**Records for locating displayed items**

◆ ◆ ◆

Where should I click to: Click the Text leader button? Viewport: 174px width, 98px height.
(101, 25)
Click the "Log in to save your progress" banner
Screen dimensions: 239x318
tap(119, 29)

◆ ◆ ◆

**PROBLEM TO WORK ON**
Rewrite the records above, replacing "banner" with "notice" and keeping everything else the same.

**EXERCISE ANSWER**
Where should I click to: Click the Text leader button? Viewport: 174px width, 98px height.
(101, 25)
Click the "Log in to save your progress" notice
Screen dimensions: 239x318
tap(119, 29)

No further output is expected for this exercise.